Page, who now lives on Salt Spring Island and teaches in the Creative Writing department at VIU, has published many novels that explore the darkness in human life. “I’ve always been interested in the grotesque and the gothic—the other, the supreme other,” Page says. Originally from London, England, Page completed her Honours B. A. in English and Related Literature at the University of York, and her M. A. in Creative Writing at the University of East Anglia. She has worked as the writer in residence at various places, including universities as well as a category B men’s prison, and has taught Creative Writing across Europe. Among a body of works in various anthologies, Page has published a collection of short stories and seven novels, including The Story of my Face, a psychological thriller published in 2002 that was long-listed for the 2002 Orange Prize, and Alphabet, a dark story about a prison inmate, that was published in 2004 and shortlisted for a Governor General’s Award in 2005. Page began writing her most recent novel in 2004, and The Find was published by McArthur and Co. in 2010. It is her first novel that is set in Canada, and Page says it “is a novel in which several genres are combined.” The story revolves around paleontologist Anna Silowski’s magnificent find, a giant Pterosaur fossil in the riverbed of a fictional town on Vancouver Island, and the consequences of this discovery, both for Anna, the team of explorers she works with, and the local Native community who have a cultural stake in the creature’s natural preservation.
Page said many sources of inspiration came together to create this mix of genres interacting with one central theme. A visit to the Courtenay and District Museum and Paleontology Centre in Courtenay sparked the paleontological aspect of the book. The elasmosaurus fossil, which Page said “was monstrous but also beautiful…and it changed the lives of those who found it,” helped to spark the idea for Page’s physical monster, the Pterosaur, which is central to the conflict in The Find. During her presentation she read an excerpt of the chapter where Anna first identifies the fossil she finds half-buried in a riverbed as the Pterosaur, a giant, flying beast, sprawled across the land.
Page includes an inevitable breed of the grotesque in her antagonists as well. She read an excerpt of a scene between Anna and a rival paleontologist who wants to manipulate her to achieve credit for her discovery, a man who Page described as “a human sort of monster.”

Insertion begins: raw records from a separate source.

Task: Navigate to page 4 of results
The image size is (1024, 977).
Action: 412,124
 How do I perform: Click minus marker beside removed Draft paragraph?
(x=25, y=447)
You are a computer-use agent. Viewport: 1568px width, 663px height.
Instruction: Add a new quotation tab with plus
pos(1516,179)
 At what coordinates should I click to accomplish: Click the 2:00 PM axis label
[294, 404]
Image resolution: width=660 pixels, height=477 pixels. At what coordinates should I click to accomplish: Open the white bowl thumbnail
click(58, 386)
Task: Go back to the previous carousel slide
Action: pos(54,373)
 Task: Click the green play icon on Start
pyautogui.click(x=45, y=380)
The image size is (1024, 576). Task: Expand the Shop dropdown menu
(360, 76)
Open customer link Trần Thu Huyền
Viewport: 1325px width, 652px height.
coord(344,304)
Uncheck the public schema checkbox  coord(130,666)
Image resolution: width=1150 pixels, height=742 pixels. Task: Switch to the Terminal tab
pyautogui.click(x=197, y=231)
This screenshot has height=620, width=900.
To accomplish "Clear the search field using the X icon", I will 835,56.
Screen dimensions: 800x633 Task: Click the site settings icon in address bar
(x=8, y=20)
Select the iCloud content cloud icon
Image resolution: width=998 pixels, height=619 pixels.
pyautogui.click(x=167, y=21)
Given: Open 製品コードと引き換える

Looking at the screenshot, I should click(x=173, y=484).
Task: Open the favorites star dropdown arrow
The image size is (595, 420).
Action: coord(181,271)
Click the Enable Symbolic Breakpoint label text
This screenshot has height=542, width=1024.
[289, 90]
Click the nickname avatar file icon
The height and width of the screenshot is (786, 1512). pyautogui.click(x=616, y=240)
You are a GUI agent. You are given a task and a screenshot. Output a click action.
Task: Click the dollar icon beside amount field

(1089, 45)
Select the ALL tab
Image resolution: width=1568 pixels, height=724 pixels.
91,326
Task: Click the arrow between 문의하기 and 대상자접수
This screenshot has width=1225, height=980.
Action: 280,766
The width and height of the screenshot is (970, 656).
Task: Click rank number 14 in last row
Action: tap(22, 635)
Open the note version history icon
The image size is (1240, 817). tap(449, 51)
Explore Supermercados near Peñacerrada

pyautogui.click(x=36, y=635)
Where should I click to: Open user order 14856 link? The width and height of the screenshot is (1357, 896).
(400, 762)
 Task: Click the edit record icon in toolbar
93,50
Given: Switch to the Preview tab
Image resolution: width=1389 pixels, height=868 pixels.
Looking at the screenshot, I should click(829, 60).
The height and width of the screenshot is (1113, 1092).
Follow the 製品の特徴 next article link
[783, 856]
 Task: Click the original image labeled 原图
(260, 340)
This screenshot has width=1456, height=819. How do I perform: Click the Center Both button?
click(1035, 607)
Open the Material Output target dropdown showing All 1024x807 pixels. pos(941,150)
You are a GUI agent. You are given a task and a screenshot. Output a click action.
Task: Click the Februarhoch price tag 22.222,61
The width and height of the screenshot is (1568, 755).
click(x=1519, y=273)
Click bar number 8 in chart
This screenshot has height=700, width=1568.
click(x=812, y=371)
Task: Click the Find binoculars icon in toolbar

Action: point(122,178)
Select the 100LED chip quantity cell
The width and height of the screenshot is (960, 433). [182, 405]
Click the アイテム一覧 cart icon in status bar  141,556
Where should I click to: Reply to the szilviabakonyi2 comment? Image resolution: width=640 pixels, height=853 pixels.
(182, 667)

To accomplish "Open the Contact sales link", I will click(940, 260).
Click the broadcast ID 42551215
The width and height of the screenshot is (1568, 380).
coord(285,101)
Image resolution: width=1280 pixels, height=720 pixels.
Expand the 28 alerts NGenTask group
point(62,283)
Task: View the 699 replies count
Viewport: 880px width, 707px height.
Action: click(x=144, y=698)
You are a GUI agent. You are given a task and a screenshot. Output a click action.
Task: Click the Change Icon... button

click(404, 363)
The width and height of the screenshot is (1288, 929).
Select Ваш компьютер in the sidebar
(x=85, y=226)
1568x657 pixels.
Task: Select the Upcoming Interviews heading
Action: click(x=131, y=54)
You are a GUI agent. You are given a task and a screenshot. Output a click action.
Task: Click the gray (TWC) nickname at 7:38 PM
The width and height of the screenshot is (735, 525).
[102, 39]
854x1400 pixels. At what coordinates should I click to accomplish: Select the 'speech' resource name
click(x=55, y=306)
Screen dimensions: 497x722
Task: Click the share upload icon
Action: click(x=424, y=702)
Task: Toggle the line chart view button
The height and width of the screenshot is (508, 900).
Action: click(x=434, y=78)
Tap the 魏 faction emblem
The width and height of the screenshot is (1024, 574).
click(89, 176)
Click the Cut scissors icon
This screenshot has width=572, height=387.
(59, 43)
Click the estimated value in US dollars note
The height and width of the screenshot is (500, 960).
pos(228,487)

Page said another inspiring factor for her book was an article she read about genetic testing and the advances that have been made in the possibility of predicting future illness. She says this gave her the idea of adding another monster into the mix: the possibility that her main character has Huntington’s disease, and the ability for her to find out. Anna’s inner debate concerning her fate represents another monster, Page said—the monsters within ourselves.
Because of the technical nature of the factors that inspired her, Page had to do an extensive amount of research before, and during, her writing of The Find. “The research for this book created it,” she says. In her “quest to accumulate authentic detail,” she interviewed several paleontologists and attended an official convention, immersing herself in the language and the world of paleontological science. Page said the intellectual journey was fascinating, and that she noticed many similarities between her craft and the one she studied. In their own way, “paleontologists [are] storytellers,” Page says. She compared their careful revelation of details of past life to the way a writer uses words to reveal a different kind of story, but she says where paleontologists are drawn to bones and ancient beings, “my interest is in people, living animals.”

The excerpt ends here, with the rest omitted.